* [Task instructions]:
Whatever lines the data contains, output all of them unchanged.

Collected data
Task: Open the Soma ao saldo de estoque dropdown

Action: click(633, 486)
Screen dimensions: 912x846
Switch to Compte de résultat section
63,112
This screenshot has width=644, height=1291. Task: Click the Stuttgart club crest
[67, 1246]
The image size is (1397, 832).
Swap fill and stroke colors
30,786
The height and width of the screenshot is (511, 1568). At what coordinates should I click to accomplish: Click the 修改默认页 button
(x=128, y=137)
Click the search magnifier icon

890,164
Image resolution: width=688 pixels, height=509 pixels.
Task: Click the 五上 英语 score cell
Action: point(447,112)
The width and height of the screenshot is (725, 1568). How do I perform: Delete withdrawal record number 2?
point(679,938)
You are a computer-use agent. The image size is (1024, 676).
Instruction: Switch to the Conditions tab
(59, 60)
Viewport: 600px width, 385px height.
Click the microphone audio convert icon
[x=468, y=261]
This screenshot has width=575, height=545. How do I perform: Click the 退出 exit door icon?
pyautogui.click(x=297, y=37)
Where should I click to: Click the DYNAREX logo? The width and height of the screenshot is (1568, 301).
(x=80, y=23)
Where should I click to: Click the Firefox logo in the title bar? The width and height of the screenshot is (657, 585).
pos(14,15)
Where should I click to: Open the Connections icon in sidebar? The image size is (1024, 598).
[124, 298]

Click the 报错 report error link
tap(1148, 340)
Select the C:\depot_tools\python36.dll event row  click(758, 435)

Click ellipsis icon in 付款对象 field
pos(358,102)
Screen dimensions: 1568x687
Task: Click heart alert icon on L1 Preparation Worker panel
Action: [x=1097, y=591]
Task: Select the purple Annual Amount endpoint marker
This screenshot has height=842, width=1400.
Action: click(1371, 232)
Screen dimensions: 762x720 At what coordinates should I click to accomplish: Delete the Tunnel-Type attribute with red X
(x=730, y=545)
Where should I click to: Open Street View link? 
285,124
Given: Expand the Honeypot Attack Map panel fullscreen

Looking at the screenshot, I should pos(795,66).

* [Response box]:
Task: Open the Soma ao saldo de estoque dropdown

Action: click(633, 486)
Screen dimensions: 912x846
Switch to Compte de résultat section
63,112
This screenshot has width=644, height=1291. Task: Click the Stuttgart club crest
[67, 1246]
The image size is (1397, 832).
Swap fill and stroke colors
30,786
The height and width of the screenshot is (511, 1568). At what coordinates should I click to accomplish: Click the 修改默认页 button
(x=128, y=137)
Click the search magnifier icon

890,164
Image resolution: width=688 pixels, height=509 pixels.
Task: Click the 五上 英语 score cell
Action: point(447,112)
The width and height of the screenshot is (725, 1568). How do I perform: Delete withdrawal record number 2?
point(679,938)
You are a computer-use agent. The image size is (1024, 676).
Instruction: Switch to the Conditions tab
(59, 60)
Viewport: 600px width, 385px height.
Click the microphone audio convert icon
[x=468, y=261]
This screenshot has width=575, height=545. How do I perform: Click the 退出 exit door icon?
pyautogui.click(x=297, y=37)
Where should I click to: Click the DYNAREX logo? The width and height of the screenshot is (1568, 301).
(x=80, y=23)
Where should I click to: Click the Firefox logo in the title bar? The width and height of the screenshot is (657, 585).
pos(14,15)
Where should I click to: Open the Connections icon in sidebar? The image size is (1024, 598).
[124, 298]

Click the 报错 report error link
tap(1148, 340)
Select the C:\depot_tools\python36.dll event row  click(758, 435)

Click ellipsis icon in 付款对象 field
pos(358,102)
Screen dimensions: 1568x687
Task: Click heart alert icon on L1 Preparation Worker panel
Action: [x=1097, y=591]
Task: Select the purple Annual Amount endpoint marker
This screenshot has height=842, width=1400.
Action: click(1371, 232)
Screen dimensions: 762x720 At what coordinates should I click to accomplish: Delete the Tunnel-Type attribute with red X
(x=730, y=545)
Where should I click to: Open Street View link? 
285,124
Given: Expand the Honeypot Attack Map panel fullscreen

Looking at the screenshot, I should pos(795,66).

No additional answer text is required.